So - you have a character in your book, and they have to have a name. First names are difficult enough. I have two baby's names books in my study, both very well thumbed, one in English, one in German. Sometimes a name attaches itself to a character at once, like Jenny's name in Saving Rafael - and Rafael's - or sometimes I change it several times before I find the one that's right.
In Saving Rafael, I called the horrible Nazi family next door some name I've forgotten, then decided that wasn't right, so I flicked through various German books I possess and found the name Mingers. I fell about laughing and decided this was the one. Young and older readers have appreciated the joke, so I am vindicated. The Gestapo man who interrogates Jenny is called Brenner, which means 'burner,' because I felt this gave a sense of someone who causes pain. Germans would get that more than English-speaking readers, but Mingers is a pun that will be lost in the German version (Nicht Ohne Dich, Boje Verlag, out now). Jenny's family name is Friedemann which means 'peace man' - I felt an appropriate name for a German Quaker and his family.
Sometimes place names are good for a character - like the inadequate missionary in The Mountain of Immoderate Desires. On a visit to the White Horse of Uffington, I saw the name of a village, Fawler, and thought, yes, that's right for the man, since he collapses under pressure. Sometimes I just take names off the spines of books in my study..but in my novel of the English witchhunt, Malefice, I took all the names of characters from the 17th century Parish Records in Waltham St Lawrence, the village on which I based my fictional Whitchurch St Leonard.
Graham Greene used very common names for his characters, for fear of being sued - Brown, Grey, Smith, etc… and I have sometimes invented German names and do a websearch on them to see if they come up. If they do, I have to invent again. You can sue for libel on behalf of the dead in Germany.. People who know about English poetry will comprehend why the vile concentration camp guard in Saving Rafael is called Grendel. It's not a German name.

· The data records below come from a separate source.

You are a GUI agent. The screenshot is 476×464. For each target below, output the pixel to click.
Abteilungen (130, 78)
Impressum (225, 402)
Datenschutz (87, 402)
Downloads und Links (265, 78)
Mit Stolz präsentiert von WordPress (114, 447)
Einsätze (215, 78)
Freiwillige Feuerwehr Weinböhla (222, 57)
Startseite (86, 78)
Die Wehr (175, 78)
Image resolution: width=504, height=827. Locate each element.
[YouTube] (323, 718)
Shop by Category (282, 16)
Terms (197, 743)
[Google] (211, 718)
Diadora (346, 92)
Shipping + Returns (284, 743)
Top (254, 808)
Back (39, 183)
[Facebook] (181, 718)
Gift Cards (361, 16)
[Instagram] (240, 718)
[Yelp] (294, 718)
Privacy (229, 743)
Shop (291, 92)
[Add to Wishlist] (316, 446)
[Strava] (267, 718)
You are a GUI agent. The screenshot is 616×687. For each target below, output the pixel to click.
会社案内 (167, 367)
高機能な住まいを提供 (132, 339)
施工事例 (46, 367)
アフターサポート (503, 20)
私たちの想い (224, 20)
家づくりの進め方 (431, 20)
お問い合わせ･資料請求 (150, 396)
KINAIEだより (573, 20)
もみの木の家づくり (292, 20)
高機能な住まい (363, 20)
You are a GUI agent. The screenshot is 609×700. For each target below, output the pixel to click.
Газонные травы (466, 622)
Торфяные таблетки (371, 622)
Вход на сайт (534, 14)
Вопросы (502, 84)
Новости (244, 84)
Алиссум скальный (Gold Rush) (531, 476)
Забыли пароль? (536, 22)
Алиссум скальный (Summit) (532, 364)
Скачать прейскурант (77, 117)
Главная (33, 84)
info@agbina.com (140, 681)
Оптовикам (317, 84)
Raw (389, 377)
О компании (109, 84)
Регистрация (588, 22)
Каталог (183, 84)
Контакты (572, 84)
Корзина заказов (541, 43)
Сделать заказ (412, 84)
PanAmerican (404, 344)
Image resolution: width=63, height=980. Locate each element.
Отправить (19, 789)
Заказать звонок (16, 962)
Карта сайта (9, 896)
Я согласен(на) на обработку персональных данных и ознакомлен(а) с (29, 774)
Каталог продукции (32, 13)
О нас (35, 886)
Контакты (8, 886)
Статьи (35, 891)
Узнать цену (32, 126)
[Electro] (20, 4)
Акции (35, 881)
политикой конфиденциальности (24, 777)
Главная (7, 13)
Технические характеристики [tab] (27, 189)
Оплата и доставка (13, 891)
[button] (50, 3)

For other, less sensitive characters' names, I have harvested them from the plates of apartment blocks in Germany, which is what I'm doing on the picture here.
On the other hand, reality does perpetrate jokes that one would hesitate to put into fiction. Opposite the orthodontist I used to go to in Mansfield Road in Nottingham was a greengrocer's called Flower, and a florist called Onion. I think they were just one house away from each other. And would an author, apart from a comic one, name the three hairdressers in a town Sharp, Blunt, and Brittle? That was in Kendal, in the 50s and 60s. My husband had two risk assessment colleagues called Dr Hope and Dr Luck. One could go on forever, and the correspondance column of the Guardian recently did..
How do other people decide on characters' names?